Come si è arrivati a tutto questo? Le ragioni sono tutte da ricercare nel continuo indebolimento del Servizio Sanitario Nazionale e cioè dello strumento che dovrebbe essere il garante del diritto dalla salute sancito dall’articolo 32 della Costituzione per tutte e tutti i cittadini del nostro paese.
Le cause che hanno determinato la crisi del SSN sono chiare e vanno ricercate nelle politiche sanitarie degli ultimi 20 anni che, nel tentativo di contrastare l’espansione del debito pubblico, hanno di fatto spostato il punto centrale e l’attenzione dell’azione politica dalla prevenzione e cura della persona, al taglio generalizzato dei costi e di conseguenza delle attività sanitarie e mediche.

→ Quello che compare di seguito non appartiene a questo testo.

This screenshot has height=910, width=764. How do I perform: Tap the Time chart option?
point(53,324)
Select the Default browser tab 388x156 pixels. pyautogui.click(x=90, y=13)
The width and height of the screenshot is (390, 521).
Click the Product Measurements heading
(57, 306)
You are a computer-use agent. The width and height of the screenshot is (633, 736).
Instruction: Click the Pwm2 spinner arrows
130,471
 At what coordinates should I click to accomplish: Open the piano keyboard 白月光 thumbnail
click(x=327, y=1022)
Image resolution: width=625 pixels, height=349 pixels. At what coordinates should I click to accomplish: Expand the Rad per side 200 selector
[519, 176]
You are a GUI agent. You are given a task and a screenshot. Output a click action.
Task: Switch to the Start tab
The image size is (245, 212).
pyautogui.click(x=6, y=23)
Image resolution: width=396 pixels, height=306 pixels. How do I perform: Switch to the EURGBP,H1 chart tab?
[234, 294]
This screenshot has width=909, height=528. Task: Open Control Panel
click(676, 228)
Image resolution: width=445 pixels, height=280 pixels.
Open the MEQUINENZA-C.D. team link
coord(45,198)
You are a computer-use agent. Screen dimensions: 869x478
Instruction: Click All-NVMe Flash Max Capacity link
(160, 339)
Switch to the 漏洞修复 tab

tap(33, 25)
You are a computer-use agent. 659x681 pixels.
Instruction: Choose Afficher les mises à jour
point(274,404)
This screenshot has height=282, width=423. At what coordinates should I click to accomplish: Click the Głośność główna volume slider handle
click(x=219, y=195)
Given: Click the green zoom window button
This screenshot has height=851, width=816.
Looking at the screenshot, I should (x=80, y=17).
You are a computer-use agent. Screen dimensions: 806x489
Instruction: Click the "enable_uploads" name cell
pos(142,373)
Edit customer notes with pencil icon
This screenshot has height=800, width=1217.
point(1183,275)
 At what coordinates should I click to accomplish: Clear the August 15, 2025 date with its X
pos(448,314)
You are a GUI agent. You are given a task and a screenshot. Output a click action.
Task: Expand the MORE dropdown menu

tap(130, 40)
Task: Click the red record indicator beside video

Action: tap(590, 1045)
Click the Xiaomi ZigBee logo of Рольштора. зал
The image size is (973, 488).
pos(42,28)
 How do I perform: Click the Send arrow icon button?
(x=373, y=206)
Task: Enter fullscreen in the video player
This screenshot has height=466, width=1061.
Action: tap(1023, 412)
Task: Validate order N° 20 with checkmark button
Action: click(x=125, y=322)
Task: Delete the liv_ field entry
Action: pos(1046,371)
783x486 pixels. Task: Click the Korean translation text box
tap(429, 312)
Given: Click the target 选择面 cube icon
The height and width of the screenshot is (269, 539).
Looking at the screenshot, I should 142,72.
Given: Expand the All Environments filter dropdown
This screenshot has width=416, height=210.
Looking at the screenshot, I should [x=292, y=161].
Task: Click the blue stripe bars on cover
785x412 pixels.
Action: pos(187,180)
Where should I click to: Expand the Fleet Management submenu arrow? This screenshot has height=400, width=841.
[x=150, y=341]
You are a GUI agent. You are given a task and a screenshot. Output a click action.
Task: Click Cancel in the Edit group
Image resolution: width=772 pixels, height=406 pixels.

Tagli lineari per anni (37 miliardi in un decennio), prevalentemente consistiti in riduzione di personale, hanno determinato una fragilità del sistema sanitario che ha rischiato di essere travolto dalla crisi pandemica anche per effetto delle diverse organizzazioni dei Servizi Sanitari Regionali. L’assalto al diritto alla salute si compie nel mentre avanza una crisi sociale ed economica che rischia di perdurare a causa del conflitto in Europa e di quello in Medio Oriente. Unico argine a questo disastro: il lavoro e il sacrificio, in troppi casi fino alle estreme conseguenze, delle professioniste e dei professionisti sanitari e medici. A questo quadro già a tinte fosche si aggiunge il progetto di Autonomia Differenziata. In particolare per la sanità l’attuazione di maggiori autonomie in sanità, richieste proprio dalle Regioni con le migliori performance sanitarie e maggior capacità di attrazione, non potrà che amplificare le inaccettabili diseguaglianze registrate con la semplice competenza regionale concorrente in tema di tutela della salute. Il regionalismo differenziato in sanità legittimerà il divario tra Nord e Sud, violando il principio costituzionale di uguaglianza dei cittadini nel diritto alla tutela della salute. Peraltro, questo accade, proprio quando il Paese ha sottoscritto con l’Europa il PNRR, il cui obiettivo trasversale è proprio quello di ridurre le diseguaglianze regionali e territoriali.
Per queste ragioni abbiamo bisogno di una nuova stagione d’investimenti per la sanità pubblica, magari prendendo i soldi dai finanziamenti per le armi, perché la crisi di sostenibilità del SSN perdura da oltre 10 anni, aggravandosi con l’emergenza COVID-19. Occorre fermare il sotto-finanziamento, la carenza di personale per assenza di investimenti, la mancata programmazione e crescente demotivazione, l’incapacità di ridurre le diseguaglianze, mettere un freno all’inesorabile avanzata del privato, per garantire l’accesso a tutti i cittadini al nostro servizio sanitario pubblico, ridandogli, in questo modo, forza e dignità.